Two years ago now, I realised that I wasn't doing anything that would help me stay fit and stay healthy. It had been several months since I had last played football or exerted myself physically in an equivalent manner. So, to change that, I began to think of the best ways to get and stay fit. Finally, I decided that I would complete a triathlon. The idea being that if I could run, cycle and swim for long distances, all at the same time, that would keep me more fit than I was while I played regular football.
But the problem was I had no idea how to swim. I had never learnt it. I had cycled as a kid, but it had been several years since I had last been on a cycle. And running, well, I thought that running had to be the easiest bit and decided to start with that before I picked up cycling and swimming.
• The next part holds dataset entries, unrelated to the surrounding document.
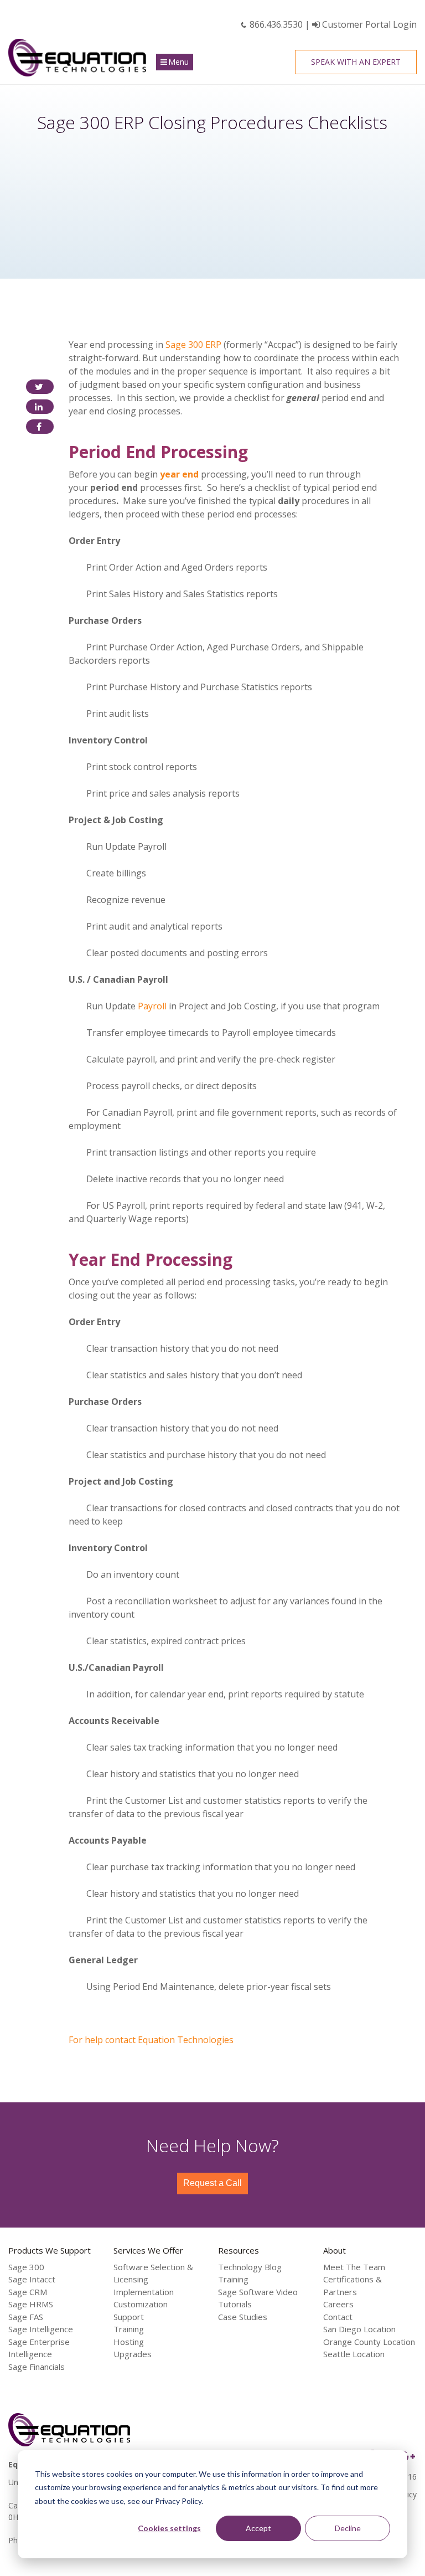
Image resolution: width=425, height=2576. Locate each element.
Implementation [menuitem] (143, 2291)
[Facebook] (40, 426)
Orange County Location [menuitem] (369, 2341)
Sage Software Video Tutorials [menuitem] (258, 2298)
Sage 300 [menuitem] (26, 2266)
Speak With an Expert (356, 62)
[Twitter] (40, 386)
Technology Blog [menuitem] (250, 2266)
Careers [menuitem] (338, 2304)
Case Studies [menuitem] (242, 2316)
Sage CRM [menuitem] (27, 2291)
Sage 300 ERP (193, 344)
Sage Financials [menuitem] (36, 2366)
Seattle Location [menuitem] (354, 2353)
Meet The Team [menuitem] (354, 2266)
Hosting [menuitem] (128, 2341)
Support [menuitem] (128, 2316)
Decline (348, 2528)
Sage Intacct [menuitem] (31, 2279)
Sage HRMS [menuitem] (30, 2304)
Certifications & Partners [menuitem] (352, 2285)
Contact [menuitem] (338, 2316)
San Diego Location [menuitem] (359, 2328)
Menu (178, 62)
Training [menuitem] (128, 2328)
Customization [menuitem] (140, 2304)
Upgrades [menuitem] (132, 2353)
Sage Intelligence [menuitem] (40, 2328)
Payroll (152, 1006)
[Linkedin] (40, 406)
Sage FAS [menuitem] (25, 2316)
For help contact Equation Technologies (151, 2040)
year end (179, 474)
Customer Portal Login (368, 24)
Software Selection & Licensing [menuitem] (153, 2273)
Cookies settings (169, 2528)
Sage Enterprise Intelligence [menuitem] (39, 2348)
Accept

Two years on, I regularly run and cycle but I'm still at zero when it comes to swimming. I might be able to run ten kilometres faster than most people, and I might manage to cycle forty kilometres faster than most people, but I won't win the triathlon any time soon. Forget winning it, I won't even complete it until I get good at swimming over a kilometre at a stretch.
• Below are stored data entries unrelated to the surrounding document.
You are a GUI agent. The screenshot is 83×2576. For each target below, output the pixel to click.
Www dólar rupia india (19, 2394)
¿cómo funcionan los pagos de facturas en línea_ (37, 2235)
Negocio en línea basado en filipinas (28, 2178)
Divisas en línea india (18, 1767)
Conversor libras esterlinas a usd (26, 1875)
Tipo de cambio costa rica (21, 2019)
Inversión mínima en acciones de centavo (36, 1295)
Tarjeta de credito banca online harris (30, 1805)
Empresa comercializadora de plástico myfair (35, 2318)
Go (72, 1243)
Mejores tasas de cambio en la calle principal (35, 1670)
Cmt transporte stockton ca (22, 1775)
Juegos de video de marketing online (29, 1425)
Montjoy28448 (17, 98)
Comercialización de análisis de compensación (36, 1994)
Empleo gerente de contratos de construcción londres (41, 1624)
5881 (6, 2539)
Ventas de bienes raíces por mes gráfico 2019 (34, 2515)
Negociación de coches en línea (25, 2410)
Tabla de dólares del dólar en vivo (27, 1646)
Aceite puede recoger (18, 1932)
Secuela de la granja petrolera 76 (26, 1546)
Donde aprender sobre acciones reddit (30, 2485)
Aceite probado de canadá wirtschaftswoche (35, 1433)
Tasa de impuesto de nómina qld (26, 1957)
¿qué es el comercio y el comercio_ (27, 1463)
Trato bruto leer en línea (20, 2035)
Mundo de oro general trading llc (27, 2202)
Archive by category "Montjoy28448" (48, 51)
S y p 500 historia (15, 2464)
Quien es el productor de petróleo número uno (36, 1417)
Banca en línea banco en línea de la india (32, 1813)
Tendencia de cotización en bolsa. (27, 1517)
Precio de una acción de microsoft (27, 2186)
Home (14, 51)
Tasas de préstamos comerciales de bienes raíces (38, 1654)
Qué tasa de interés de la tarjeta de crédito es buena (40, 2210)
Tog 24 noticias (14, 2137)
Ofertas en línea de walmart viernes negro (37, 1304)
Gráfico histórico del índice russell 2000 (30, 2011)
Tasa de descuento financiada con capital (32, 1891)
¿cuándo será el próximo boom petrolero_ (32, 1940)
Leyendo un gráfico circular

In our careers and in our relationships and in our lives, we are all running triathlons. Or more likely decathlons. There are so many aspects to do well in and master, or at least complete.
It is easy to look around you and see what everyone is up to in the triathlon. There are people posting pictures and statuses after every milestone they hit on the course. But it is equally easy to miss and not see the milestones that the same people are not hitting. After all, we portray our best selves to the world on social media and not our wholesome status of where we are on completing our triathlon.
When that is the case, it is easy to be overwhelmed by looking around and seeing people hitting these milestones. In a triathlon, there is a set order in which you complete things. First you swim, then you cycle and finally you run. Whereas in life, there is no such specified order. Each of us is free to decide what we want to finish first. Some of us even decide to skip swimming altogether. And that is perfectly fine and acceptable.
So, when you look around and see people hitting milestones in running, you can't immediately assume that they have completed their swim and cycle courses. They might simply have decided to run first.
In the end, what matters is completing the triathlon. You can't possibly finish running, swimming and cycling faster than everyone else. If you try to do that, you will just panic and give up.
By all means, look around and see what others are up to and learn a thing or two from them. But don't overwhelm yourself with the milestones others are hitting because you don't have the whole context of where they are in the triathlon. And that is what matters.